On October 13, 1915, during the Battle of Loos, Captain Charles Hamilton Sorley was shot through the head by a sniper. He was 20 years old. He had enlisted out of Oxford for whatever reasons young men of his generation enlisted. Also, like many of these young men, he was well-read, well-educated, and wrote poetry.
Sorley is largely forgotten today, and this is unfortunate. Robert Graves called him, with Wilfred Owen and Isaac Rosenberg, “one of the three poets of importance killed during the war.” His juvenile work, found in his collected poems Death and the Downs, address classical themes and bucolic description. They show a serious writer learning his craft but are otherwise workmanlike and mundane. His war poems, however, are something else again. Stark and deeply moving, they show the same poet annealed by terrible experience into maturity and power.
From August 1914, the beginning of the war, we have this. Sorley had not yet experienced any fighting, but it is clear that he feels caught in the grinding mindlessness of the great war machine. Although he slips a couple of times into overly poetic diction (“bigly,” “dearest”), the austere, ominous last lines are breathtaking in their prescience. And remember, Sorley was only 19 when he wrote this.
To Germany
You are blind like us. You hurt no man designed.
And no man claimed the conquest of your land.
But gropers both through fields of thought confined
We stumble and we do not understand.
You saw only your future bigly planned,
And we, the tapering paths of our own mind,
And in each other’s dearest ways we stand,
And hiss and hate. And the blind lead the blind.
When it is peace, then we may view again
With new-won eyes each other’s truer form
And wonder. Grown more loving-kind and warm
We’ll grasp firm hands and laugh at the old pain,
When it is peace.

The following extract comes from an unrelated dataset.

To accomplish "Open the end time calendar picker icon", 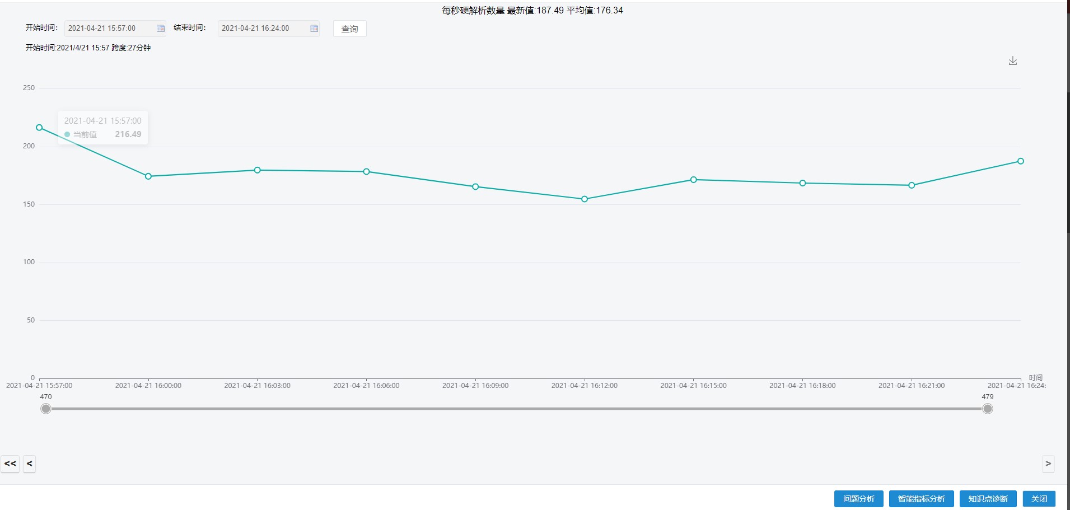I will [x=314, y=29].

But until peace, the storm
The darkness and the thunder and the rain.
One of his last poems, part of a sonnet sequence written in the fall of 1915 (possibly in response to some of Rupert Brooke’s goo-ily patriotic poems), uses high-flown diction as subversion:
XXXIV
When you see millions of the mouthless dead
Across your dreams in pale battalions go,
Say not soft things as other men have said,
That you’ll remember. For you need not so,
Give them not praise. For, deaf, how should they know
It is not curses heaped on each gashed head?
Nor tears. Their blind eyes see not your tears flow.

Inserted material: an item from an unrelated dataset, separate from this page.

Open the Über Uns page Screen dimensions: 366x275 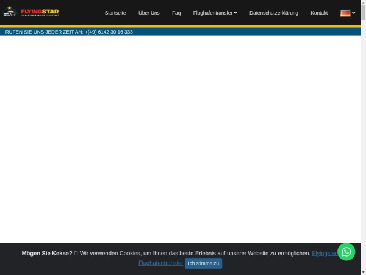click(x=149, y=13)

Nor honour. It is easy to be dead.
Say only this, “They are dead.” Then add thereto,
“Yet many a better one has died before.”
Then, scanning all the o’ercrowded mass, should you
Perceive one face that you loved heretofore,
It is a spook. No one wears the face you knew.

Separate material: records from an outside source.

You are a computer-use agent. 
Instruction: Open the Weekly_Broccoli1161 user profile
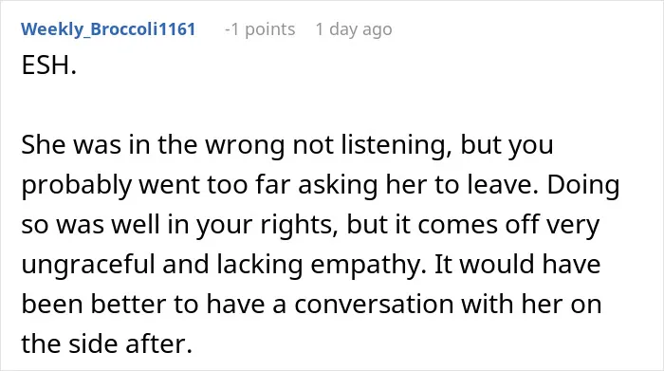tap(108, 29)
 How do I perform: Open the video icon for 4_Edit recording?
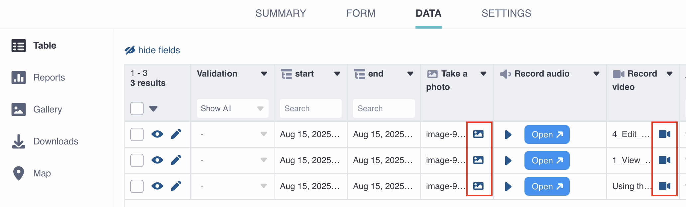click(664, 134)
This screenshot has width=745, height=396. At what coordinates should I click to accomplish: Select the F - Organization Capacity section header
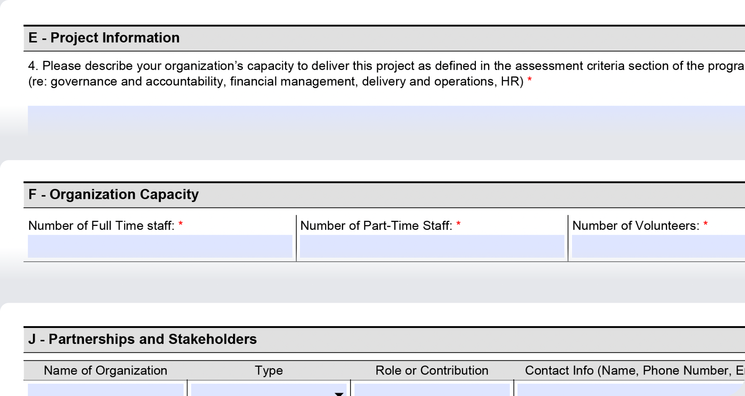point(114,194)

Great death has made all his forevermore.
So much for Flanders Field.
Sorley was one of 23,000,000 soldiers and 2,400,000 civilians who died in the Great War. It is well-nigh impossible to wrap your brain around figures that high. But to think of one young man and to read his poems perhaps gives us some kind of entre’ into the horror. A glimpse only, but a glimpse nonetheless. So yes, in answer to the endless question, poetry does matter. Otherwise, how could we see at all?
Death and the Downs: The Poetry of Charles Hamilton Sorley (Yogh and Thorn Books, 2010)
Poignant and beautifully written. Thanks for bringing our attention to an artist of great potential who was lost to the world much too soon.
Posted by: Charles Coe | August 04, 2014 at 04:51 PM
Thanks, Laura. Much appreciate this look at Sorley and his poems; I had no idea.
Posted by: jim c | August 07, 2014 at 06:44 PM
And yet we still shove masses toward the great death. More poems, more stories, more essays, more art , more music needed.
Posted by: Amy Jenkins | August 25, 2014 at 10:39 PM
Typo in the first line of "To Germany," I think. Elsewhere, I found "Your hurt"--which makes sense syntactically, if you don't mind the subject & verb following the object.
"You are blind like us. Your hurt no man designed,
And no man claimed the conquest of your land."